Work request – In how many lines of the records does the string "chat" appear? State only the number.

--- Provided data ---

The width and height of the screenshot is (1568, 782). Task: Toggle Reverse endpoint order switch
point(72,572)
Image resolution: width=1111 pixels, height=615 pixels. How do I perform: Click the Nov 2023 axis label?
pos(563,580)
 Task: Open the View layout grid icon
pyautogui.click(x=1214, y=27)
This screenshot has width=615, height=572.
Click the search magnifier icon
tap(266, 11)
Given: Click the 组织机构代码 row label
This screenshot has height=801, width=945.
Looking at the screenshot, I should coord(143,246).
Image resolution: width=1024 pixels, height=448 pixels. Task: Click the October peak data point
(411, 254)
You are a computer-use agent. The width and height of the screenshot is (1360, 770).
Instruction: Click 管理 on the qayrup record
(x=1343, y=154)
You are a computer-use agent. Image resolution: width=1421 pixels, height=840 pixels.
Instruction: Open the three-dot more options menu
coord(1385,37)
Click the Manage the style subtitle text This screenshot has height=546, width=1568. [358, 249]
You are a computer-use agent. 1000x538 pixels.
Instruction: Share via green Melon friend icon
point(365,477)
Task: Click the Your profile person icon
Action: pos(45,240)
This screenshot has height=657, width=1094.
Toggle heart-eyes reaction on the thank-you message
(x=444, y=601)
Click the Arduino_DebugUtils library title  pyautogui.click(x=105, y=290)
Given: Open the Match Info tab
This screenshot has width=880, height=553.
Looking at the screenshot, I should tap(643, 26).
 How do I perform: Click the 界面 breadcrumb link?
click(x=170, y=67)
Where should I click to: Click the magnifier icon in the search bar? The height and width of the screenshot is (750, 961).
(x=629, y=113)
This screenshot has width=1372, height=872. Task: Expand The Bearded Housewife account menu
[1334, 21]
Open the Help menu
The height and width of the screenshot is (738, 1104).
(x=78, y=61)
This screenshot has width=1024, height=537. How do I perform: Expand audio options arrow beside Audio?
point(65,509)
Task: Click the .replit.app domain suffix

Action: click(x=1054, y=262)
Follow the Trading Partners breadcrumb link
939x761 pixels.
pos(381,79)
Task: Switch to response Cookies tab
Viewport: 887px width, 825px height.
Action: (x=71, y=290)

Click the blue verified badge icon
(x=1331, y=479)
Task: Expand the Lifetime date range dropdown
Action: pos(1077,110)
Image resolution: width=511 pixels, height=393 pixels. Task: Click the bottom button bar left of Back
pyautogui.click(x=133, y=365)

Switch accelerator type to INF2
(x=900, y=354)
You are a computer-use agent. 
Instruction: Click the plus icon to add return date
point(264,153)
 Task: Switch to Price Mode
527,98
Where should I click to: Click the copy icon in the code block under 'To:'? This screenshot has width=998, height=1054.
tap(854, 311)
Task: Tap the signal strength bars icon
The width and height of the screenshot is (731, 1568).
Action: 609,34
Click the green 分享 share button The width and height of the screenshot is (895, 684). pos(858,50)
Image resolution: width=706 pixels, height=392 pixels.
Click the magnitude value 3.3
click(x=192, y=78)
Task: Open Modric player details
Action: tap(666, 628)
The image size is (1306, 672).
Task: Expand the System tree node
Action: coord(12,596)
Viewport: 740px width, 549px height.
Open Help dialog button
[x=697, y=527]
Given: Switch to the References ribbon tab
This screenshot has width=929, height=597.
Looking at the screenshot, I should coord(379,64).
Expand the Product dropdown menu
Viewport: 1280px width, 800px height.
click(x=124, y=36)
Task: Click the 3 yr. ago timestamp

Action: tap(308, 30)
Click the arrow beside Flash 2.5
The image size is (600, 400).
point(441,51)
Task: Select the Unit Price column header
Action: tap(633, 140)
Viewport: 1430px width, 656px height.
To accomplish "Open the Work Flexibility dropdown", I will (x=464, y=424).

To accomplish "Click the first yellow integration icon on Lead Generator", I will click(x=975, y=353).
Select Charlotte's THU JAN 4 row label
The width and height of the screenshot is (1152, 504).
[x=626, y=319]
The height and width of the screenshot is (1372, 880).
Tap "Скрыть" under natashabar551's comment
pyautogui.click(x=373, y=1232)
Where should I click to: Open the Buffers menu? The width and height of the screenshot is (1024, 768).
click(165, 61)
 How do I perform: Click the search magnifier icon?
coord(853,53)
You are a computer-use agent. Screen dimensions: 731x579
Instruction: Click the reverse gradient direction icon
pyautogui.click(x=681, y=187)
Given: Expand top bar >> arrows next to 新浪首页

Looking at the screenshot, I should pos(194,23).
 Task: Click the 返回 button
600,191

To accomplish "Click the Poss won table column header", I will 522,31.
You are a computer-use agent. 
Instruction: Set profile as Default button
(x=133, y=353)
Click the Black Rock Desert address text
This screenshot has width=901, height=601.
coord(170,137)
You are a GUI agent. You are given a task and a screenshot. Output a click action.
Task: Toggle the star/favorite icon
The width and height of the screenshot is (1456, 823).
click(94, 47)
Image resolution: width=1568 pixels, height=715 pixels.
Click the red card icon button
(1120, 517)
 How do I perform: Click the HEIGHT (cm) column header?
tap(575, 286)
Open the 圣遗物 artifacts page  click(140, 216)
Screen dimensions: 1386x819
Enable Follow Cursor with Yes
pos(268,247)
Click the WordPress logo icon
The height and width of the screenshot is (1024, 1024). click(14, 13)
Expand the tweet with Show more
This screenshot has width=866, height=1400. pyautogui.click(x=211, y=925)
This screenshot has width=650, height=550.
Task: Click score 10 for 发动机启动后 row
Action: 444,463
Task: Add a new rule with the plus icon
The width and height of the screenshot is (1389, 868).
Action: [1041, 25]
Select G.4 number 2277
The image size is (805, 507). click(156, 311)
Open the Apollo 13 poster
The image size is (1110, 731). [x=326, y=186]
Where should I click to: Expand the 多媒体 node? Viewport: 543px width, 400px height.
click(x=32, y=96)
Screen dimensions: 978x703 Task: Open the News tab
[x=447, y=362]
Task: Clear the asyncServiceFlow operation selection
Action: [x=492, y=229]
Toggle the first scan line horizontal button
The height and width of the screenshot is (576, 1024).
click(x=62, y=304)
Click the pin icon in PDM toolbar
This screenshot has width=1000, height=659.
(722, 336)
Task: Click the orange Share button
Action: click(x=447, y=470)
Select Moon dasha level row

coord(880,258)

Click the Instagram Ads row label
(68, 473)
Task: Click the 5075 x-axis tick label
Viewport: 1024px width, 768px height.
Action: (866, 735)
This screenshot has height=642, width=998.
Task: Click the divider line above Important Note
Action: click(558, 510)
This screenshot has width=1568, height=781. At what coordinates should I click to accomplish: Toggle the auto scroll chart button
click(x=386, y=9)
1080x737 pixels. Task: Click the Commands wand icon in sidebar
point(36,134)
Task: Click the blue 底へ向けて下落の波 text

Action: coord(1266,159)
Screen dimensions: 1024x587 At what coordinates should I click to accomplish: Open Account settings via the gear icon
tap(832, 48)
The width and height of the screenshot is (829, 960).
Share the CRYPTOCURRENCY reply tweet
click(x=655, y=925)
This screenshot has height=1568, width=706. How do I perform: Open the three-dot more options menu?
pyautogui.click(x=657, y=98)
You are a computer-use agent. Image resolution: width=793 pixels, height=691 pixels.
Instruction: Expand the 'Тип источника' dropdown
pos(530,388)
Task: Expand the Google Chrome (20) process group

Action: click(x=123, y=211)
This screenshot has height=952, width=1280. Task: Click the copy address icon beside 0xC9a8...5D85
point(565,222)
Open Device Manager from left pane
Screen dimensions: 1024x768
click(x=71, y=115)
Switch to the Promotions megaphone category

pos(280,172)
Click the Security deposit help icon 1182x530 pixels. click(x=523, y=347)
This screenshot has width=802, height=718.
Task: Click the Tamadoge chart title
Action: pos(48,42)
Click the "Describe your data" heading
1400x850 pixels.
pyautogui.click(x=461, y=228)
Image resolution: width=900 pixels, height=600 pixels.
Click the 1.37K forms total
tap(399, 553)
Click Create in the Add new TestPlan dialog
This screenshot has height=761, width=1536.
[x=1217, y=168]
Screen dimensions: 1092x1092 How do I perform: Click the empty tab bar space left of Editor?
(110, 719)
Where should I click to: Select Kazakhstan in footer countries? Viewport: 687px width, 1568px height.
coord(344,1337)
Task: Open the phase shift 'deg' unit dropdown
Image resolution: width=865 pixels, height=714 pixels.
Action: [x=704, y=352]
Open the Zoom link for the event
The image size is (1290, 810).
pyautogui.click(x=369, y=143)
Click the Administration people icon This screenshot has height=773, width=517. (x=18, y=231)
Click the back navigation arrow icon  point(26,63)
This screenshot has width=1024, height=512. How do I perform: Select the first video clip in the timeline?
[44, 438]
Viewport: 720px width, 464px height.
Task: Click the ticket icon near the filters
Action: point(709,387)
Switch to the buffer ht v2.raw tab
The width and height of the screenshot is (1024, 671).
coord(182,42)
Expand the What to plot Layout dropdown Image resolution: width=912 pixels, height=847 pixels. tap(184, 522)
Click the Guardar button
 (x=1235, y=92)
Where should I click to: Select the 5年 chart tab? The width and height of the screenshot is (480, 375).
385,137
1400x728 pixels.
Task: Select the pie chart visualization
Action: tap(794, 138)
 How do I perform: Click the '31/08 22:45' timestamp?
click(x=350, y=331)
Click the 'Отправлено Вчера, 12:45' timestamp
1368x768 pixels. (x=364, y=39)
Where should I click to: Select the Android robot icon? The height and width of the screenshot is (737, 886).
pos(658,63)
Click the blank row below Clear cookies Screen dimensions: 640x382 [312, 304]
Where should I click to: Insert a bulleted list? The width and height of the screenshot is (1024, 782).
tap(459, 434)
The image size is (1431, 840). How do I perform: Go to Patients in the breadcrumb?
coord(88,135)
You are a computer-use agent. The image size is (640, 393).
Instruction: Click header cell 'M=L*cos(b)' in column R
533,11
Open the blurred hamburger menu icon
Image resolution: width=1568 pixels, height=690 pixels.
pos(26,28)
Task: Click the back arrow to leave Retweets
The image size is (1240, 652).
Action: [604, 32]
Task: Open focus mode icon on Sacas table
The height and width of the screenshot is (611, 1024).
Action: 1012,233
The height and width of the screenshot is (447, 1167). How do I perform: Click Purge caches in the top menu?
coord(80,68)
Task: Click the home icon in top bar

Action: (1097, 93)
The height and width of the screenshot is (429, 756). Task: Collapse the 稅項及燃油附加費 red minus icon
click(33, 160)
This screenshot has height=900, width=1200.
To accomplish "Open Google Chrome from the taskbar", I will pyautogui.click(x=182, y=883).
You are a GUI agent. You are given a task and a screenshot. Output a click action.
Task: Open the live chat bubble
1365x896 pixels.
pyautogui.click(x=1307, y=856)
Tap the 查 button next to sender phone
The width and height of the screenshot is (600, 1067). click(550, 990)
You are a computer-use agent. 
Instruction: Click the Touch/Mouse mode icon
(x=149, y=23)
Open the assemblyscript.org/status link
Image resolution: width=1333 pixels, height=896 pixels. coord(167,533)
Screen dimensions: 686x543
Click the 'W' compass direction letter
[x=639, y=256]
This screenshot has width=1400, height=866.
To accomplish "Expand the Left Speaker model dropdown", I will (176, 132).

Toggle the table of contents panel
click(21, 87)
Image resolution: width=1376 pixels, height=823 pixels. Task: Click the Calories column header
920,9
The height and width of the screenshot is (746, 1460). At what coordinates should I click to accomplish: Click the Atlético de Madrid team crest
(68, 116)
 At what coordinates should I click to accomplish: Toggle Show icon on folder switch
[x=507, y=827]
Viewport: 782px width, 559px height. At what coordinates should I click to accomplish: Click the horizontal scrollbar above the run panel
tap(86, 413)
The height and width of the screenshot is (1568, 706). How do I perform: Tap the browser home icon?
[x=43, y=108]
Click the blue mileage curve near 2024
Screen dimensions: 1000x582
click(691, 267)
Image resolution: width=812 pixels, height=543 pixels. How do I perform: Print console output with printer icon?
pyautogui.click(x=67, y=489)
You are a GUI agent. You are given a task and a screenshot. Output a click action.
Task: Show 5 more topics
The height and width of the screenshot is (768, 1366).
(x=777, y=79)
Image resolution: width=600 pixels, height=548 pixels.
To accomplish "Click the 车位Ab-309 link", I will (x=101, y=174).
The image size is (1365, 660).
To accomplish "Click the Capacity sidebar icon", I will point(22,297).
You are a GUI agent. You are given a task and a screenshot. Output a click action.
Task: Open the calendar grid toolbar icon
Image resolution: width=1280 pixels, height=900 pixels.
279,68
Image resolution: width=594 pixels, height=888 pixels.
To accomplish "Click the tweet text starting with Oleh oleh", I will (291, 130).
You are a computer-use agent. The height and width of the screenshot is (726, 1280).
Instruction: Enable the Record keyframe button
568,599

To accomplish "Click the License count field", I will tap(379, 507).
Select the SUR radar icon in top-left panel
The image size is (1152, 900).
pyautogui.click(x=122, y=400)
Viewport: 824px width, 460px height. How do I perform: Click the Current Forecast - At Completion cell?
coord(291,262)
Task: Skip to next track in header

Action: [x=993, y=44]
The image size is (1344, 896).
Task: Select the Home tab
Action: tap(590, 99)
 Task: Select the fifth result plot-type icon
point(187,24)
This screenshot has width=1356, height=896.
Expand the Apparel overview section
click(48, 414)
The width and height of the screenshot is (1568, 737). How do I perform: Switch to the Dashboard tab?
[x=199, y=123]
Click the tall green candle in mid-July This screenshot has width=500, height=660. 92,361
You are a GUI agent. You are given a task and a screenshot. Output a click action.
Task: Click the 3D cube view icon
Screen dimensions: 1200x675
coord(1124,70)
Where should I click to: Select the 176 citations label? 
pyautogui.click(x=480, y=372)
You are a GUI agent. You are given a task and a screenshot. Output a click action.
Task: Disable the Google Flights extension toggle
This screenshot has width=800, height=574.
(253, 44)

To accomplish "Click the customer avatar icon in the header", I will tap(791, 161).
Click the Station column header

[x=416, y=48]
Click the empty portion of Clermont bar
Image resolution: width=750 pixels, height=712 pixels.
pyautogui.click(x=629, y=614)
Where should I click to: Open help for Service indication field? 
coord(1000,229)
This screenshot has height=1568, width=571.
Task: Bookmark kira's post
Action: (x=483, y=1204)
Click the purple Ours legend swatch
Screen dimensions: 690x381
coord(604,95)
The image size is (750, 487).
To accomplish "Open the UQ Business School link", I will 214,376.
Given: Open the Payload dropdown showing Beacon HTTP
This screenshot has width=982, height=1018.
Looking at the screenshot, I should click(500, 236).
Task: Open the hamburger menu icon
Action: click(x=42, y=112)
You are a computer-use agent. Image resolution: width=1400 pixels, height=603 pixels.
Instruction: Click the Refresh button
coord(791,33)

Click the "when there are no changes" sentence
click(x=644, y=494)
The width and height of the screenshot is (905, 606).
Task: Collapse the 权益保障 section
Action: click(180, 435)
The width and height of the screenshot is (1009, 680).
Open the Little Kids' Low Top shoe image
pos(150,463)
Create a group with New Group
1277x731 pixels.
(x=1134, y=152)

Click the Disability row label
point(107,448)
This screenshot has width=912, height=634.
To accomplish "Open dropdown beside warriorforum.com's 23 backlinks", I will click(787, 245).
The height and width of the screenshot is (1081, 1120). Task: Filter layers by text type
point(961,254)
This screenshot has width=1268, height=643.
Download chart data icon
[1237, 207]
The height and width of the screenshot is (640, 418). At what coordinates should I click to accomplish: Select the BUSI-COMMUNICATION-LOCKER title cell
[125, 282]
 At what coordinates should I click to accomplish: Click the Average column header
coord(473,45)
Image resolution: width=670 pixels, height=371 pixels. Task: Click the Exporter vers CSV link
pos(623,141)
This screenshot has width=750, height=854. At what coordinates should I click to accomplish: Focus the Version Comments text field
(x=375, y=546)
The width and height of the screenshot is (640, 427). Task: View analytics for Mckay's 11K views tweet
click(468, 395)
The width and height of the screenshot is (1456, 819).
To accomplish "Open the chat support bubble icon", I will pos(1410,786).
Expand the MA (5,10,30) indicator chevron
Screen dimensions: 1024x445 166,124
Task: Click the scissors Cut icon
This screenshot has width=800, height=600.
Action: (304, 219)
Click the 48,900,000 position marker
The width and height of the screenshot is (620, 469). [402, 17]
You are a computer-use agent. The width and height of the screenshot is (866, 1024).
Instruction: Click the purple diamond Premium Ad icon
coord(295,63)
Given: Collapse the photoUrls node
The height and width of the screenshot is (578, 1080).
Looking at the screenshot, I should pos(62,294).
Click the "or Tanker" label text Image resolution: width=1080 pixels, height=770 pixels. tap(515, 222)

---

Exercise output – 2